Can the debate be viewed from balanced perspective?
(Opinion piece contributed by Peter van der Velden, a facilities management consultant living in Tsawwassen.)
What is the “Yes” vote all about?
Essentially this is the referendum: An attempt at updating public transport with a seemingly moderate .5% sales tax increase. The real question is where will it stop? What will we be asked to pay for next, hospitals and schools? Historically public transport and infrastructure are paid through income tax because it is the fairest form of taxation.
Is it fair?
Here is a government that has just presented us with a “balanced budget”. Sadly the government will interpret the vote any way they want. And continue to give us balanced budgets while leaving our schools unsafe, our medical waits the longest in Canada and off-loading as many bridges, etc. as possible. I guess the Victoria consensus is that most people are buying the balanced budget part and accepting of the rest.
Certainly, government by referendum is less than satisfactory. Having said that, I believe that if this is the ‘Public Consultation’ that Translink is supposed to undertake our various governments and Translink have a lot to learn. The largest problem with Translink is the hands-on, hands-off policy Victoria seems to be obsessed with. When you say Translink I think Victoria. If the two aren’t joined at the hip why would the board fire the CEO while the ink is still wet on his bonus cheque?
Why the disconnect between the Mayors?
It is disconcerting to me that various municipalities are spending public money on pushing this (Victoria) agenda because it happens to serve their municipality. At the same time, other Mayors are abstaining or voting “No” outright. The latter group is obviously concerned that the plan does not serve their community. We are told that it is good for the economy and the environment and the “Yes” vote has bought into that. Really? This is just spin, these are not the issues, these are by-products. The real issue is not ‘more transit’, but more effective transit. If we are talking about the economics, we should be talking about the economics of our transit. And in this case that means Translink.
Is Translink effective?
There has been a lot of discussion about the effectiveness or ineffectiveness of Translink. The following links give some interesting statistics for Translink:
The first document shows that Translink debt tripled from 2005 to 2009 while ridership went down. Administrative costs rose 100% from 2002-2008 while ridership costs rose 40%. Administration costs are the second highest of its Canadian peers. The second document states that Coast MountainBC costs are higher than most Canadian peers. Certainly operating costs are substantially higher than systems in Calgary, Edmonton, Victoria and Toronto. According to data from CUTA (Canadian urban transit association) cost efficiency is second lowest for this peer group and cost effectiveness the lowest. In terms of revenue passengers per kilometer Translink is the lowest in the group. All of this and the average fare costs are the highest of the group. Do these numbers speak of an efficient system?
The saddest statistic is that Translink attracts fewer riders per unit of service than any other system. How is it possible that this is not a threshold point for any CEO bonus? If Translink cannot improve that portion of its income it will keep coming back for more money.

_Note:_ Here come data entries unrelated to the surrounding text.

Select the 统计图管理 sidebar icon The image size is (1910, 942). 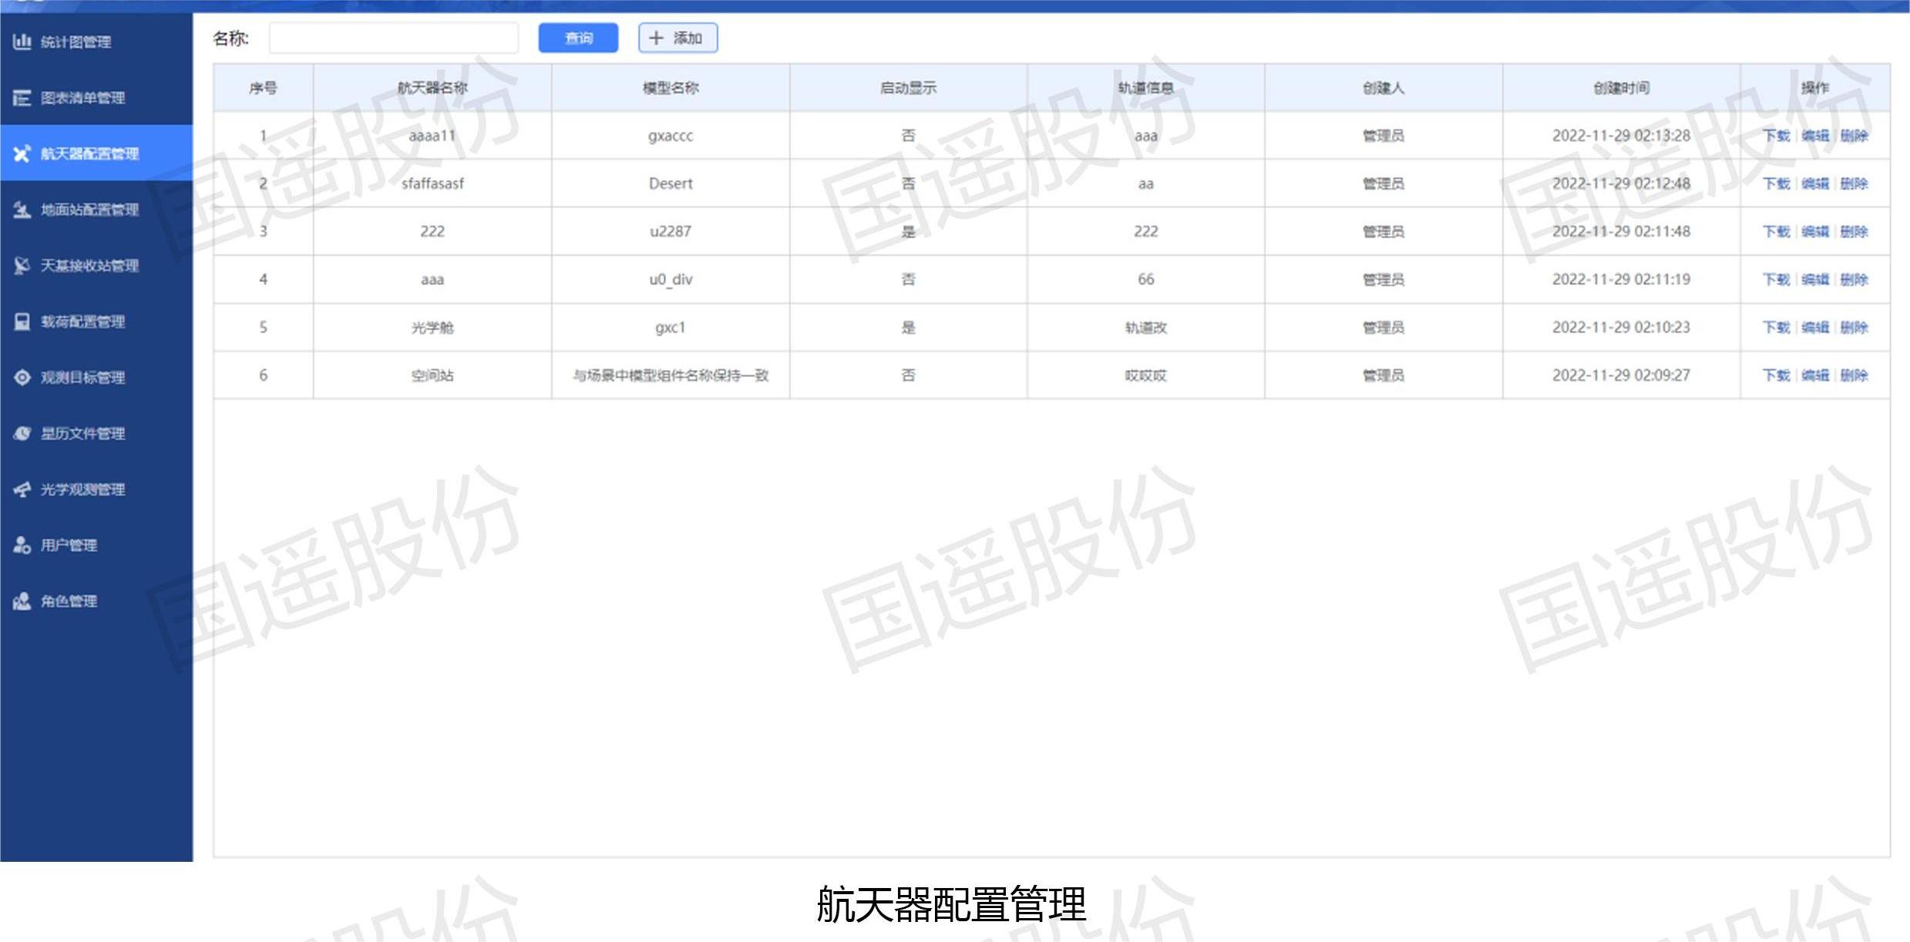pos(22,42)
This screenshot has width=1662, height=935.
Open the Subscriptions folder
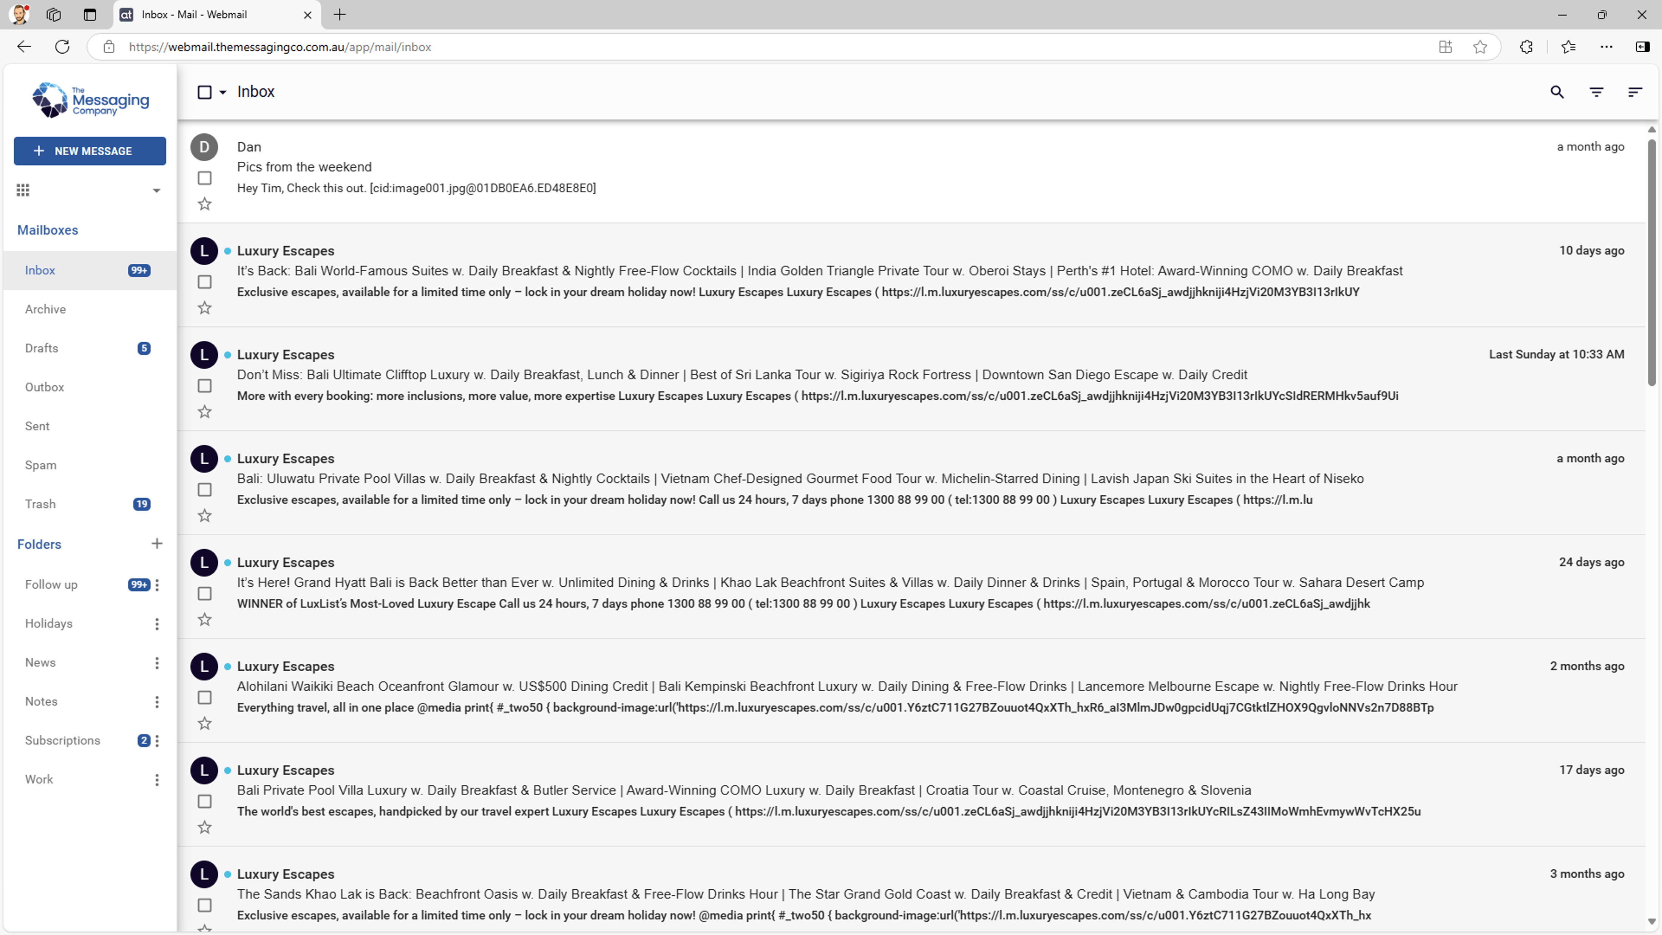click(63, 740)
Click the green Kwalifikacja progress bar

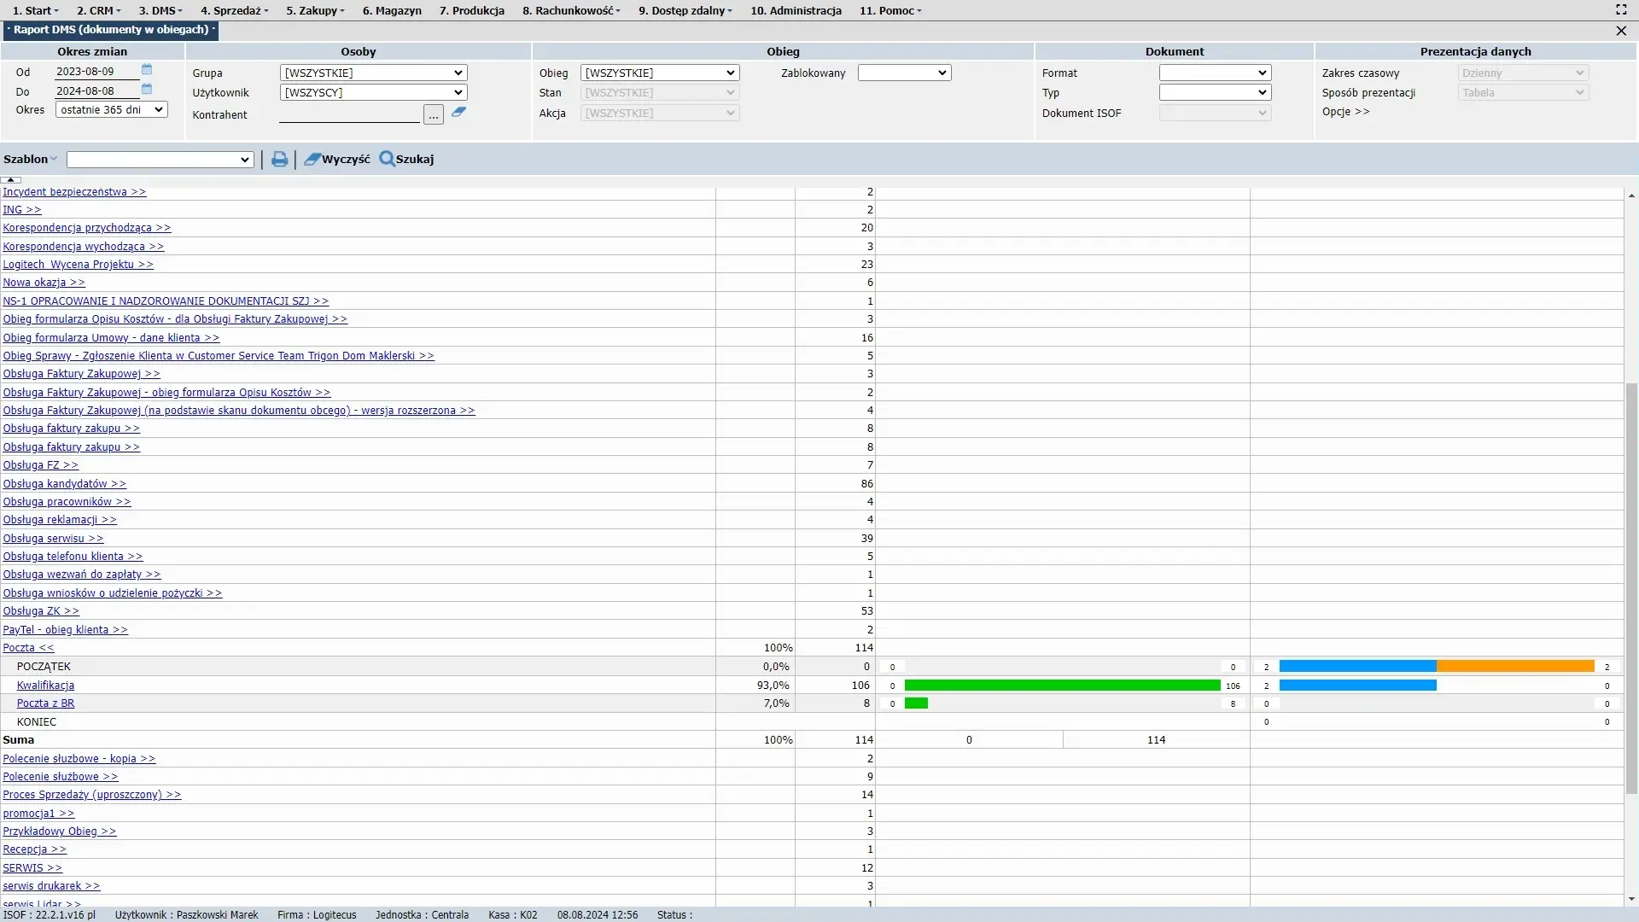1062,686
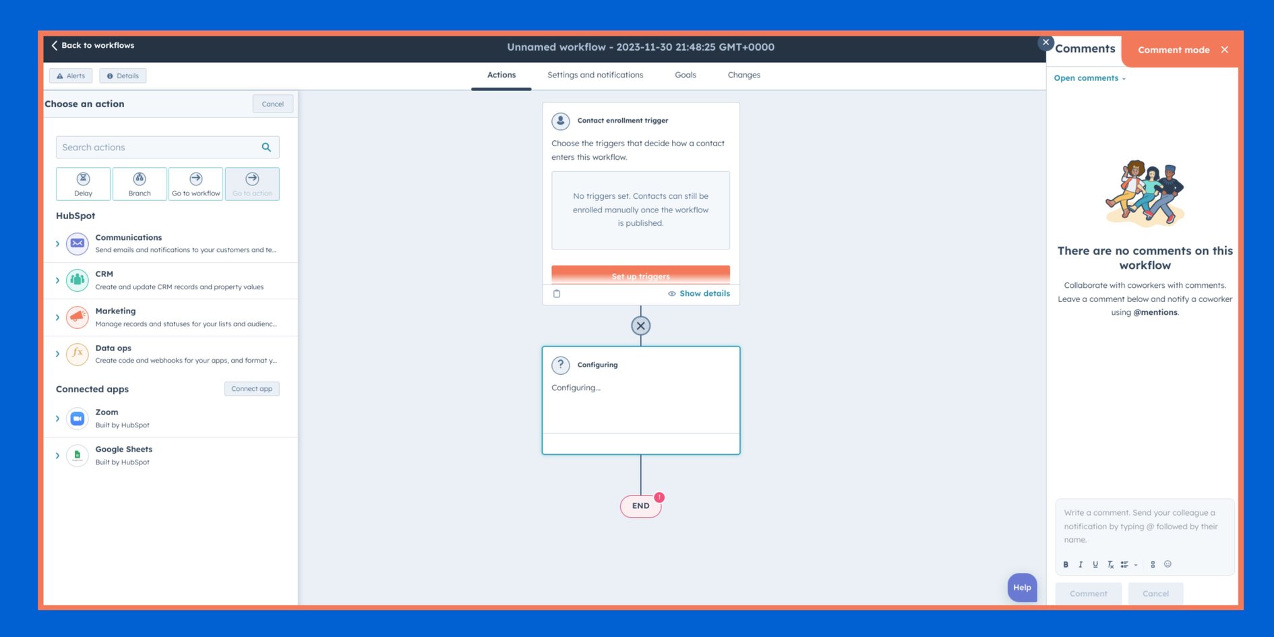Click the Set up triggers button

click(x=640, y=275)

Another statistic is that 14 sick days were taken by Translink employee per year. This not only show the weakness of Translink management and management/union relations: it shows why the public discord is not just for Translink management.
So how will you vote?
The dialogue has slipped into little more than a yelling match. It is interesting that people see this as an American phenomenon. Having lived in 5 provinces I find that Victoria has perfected this standard ‘divide and conquer’ approach. Give the people something to get polarized around and you can justify any decision.
The reason I will be voting ‘no’ is NOT because South Delta service is decreasing with the increase in taxes. It will be because I have no faith in an organization that mixes operating costs with capital costs and gets away with it. We are, essentially, stock holders of Translink. Translink needs to be able to show the public a lean organization. An organization that is not saddled with money losing bridges. Is it reasonable for the public to pay to build a bridge and again to cross it? Is it reasonable to ask us to pay additional taxes for the debt incurred by political decision like the choosing of the Canada line?
Until these issues are settled I have no desire to throw good money after bad. The scare mongering tactic of telling us this is the “last kick at the can” is just that; a tactic. Let our elected politicians show some leadership and offer us something more than this parochial diatribe. Our urban development needs to be planned by a body that is not ruled by either the Mayors council or Victoria; people that have no political agenda or affiliation. Only that level of planning can actually move the Greater Vancouver District into the future. Unless I can be shown that this is the case I am not convinced that this ‘coming back to the trough’ by Translink won’t be an endless drain on the middleclass.